Saat ini, kata Utut, kegiatan branding yang dilakukan seperti “Pesona Indonesia” dan “Wonderful Indonesia” sudah baik dari sisi kesadaran (awarness), tapi jumlah kedatangan wisman ke Indonesia masih belum sebanding dengan negara pesaing utama, seperti Malaysia, Thailand, dan Singapura. “Perubahan perbandingan rasio antara branding, advertising, dan selling pun mengundang berbagai pertanyaan karena belum ada bukti empiris keberhasilan strategi promosi melalui BAS, kecuali baru sebatas pengenalan (brand recognition), belum sampai tahapan brand recall, apalagi top of mind,” ujar Utut menambahkan.
Utut menjelaskan, advertising yang dilakukan melalui kontrak kerjasama dengan CNN, Fox Channels, dan lain-lain pun belum berhasil sepenuhnya. Efektivitas tayangan promosi “Pesona Indonesia” melalui media tersebut menempatkan pariwisata Indonesia pada posisi keenam top of mind dan posisi ketujuh untuk top of recall.
Untuk selling, belum terlihat perencanaan ataupun standar yang meliputi mekanisme, konten, kriteria narasumber, kriteria penjual (seller) dari Indonesia, dan kriteria pembeli (buyer) di mancanegara. Petunjuk teknis penyelenggaraan penjualan belum terlihat secara jelas sasaran yang diharapkan. “Para pemangku kepentingan industri pariwisata perlu lebih intens diajak berpartisipasi dalam memasarkan produk wisata Indonesia dengan persiapan dan perencanaan yang matang. Kemitraan antara Pemerintah dengan swasta seharusnya berkesinambungan di mana fungsi Kementerian Pariwisata RI sebagai kementerian klaster C adalah sebagai fasilitator,” ucap Utut.

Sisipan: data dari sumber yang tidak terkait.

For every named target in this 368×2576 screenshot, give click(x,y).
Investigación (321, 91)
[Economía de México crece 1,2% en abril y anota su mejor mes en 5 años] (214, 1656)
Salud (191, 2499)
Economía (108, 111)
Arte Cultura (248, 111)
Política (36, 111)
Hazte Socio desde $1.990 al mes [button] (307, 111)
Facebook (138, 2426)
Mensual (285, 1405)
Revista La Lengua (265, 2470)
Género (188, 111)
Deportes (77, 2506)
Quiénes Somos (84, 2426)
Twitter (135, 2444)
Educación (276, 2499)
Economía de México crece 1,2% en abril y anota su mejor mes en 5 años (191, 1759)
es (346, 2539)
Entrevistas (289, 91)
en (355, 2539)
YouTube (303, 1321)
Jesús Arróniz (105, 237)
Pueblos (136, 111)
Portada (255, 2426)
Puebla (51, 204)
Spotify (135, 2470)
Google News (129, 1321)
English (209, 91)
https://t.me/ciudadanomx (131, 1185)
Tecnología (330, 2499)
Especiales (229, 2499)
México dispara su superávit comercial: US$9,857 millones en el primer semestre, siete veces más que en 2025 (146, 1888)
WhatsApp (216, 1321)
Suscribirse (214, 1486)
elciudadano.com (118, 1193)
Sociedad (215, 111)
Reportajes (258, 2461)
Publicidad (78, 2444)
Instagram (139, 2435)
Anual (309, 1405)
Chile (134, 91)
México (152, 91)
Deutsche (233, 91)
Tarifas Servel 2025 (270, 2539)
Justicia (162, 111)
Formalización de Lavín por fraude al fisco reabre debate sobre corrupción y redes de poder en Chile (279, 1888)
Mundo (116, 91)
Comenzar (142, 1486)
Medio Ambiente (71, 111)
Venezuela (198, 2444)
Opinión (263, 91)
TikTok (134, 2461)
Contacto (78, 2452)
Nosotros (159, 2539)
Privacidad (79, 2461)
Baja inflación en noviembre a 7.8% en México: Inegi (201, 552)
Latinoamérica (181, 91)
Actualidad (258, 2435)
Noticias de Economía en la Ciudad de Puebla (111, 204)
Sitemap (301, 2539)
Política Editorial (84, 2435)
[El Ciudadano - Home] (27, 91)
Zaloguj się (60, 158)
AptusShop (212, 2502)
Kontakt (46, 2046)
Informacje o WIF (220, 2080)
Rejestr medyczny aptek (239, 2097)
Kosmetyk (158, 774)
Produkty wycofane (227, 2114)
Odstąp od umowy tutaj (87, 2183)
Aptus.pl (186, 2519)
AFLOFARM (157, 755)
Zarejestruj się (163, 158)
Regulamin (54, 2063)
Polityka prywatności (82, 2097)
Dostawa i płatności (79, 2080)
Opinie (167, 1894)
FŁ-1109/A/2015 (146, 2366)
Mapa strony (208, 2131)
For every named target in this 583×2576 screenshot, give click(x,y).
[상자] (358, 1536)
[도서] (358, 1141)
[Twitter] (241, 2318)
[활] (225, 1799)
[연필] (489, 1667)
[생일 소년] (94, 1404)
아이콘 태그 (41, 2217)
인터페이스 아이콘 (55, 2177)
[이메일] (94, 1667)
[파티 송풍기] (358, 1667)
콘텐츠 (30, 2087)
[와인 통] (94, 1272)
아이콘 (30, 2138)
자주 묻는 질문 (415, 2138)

Politikus Fraksi PDI Perjuangan itu menilai, penetapan target Pemerintah untuk tahun 2019 terhadap indikator kontribusi PDB nasional sebesar 15 persen, devisa sebesar Rp 280 triliun, jumlah tenaga kerja 13 juta orang, indeks daya saing (WEF) peringkat ke-30, dan jumlah kunjungan wisman sebanyak 20 juta merupakan sebuah langkah yang tidak didukung dengan kajian dan data empiris. “Target kunjungan wisman sebanyak 20 juta pada tahun 2019 sudah tentu membutuhkan pelaku wisatawan yang kompeten, kesadaran wisata, serta memenuhi kualifikasi baik dari sisi kuantitas maupun kualitas. Dan yang tak kalah penting adalah kesiapan masyarakat setempat dan pemerintah daerah, ”imbuh Utut.
Terhadap berbagai hal itu, Panja merekomendasikan Kementerian Pariwisata RI agar lebih meningkatkan koordinasi dan sinkronisasi dengan kementerian/lembaga (K/L), pemda, dan pemangku kepentingan pariwisata terkait dengan beberapa bidang strategis, antara lain bidang pelayanan kepabeanan, keimigrasian dan karantina, bidang keamanan dan ketertiban, hingga bidang prasarana umum yang mencakupi jalan, air bersih, listrik, bahan bakar minyak/solar (BBM), telekomunikasi, dan kesehatan lingkungan. “Program promosi pengembangan pariwisata harus mengacu pada peta jalan, didukung dengan kesiapan sumber daya manusia, kesadaran masyarakat atas sadar wisata, perlindungan kearifan lokal dan lingkungan hidup atas adanya kegiatan wisata, ”kata politisi asal dapil Jawa Tengah itu.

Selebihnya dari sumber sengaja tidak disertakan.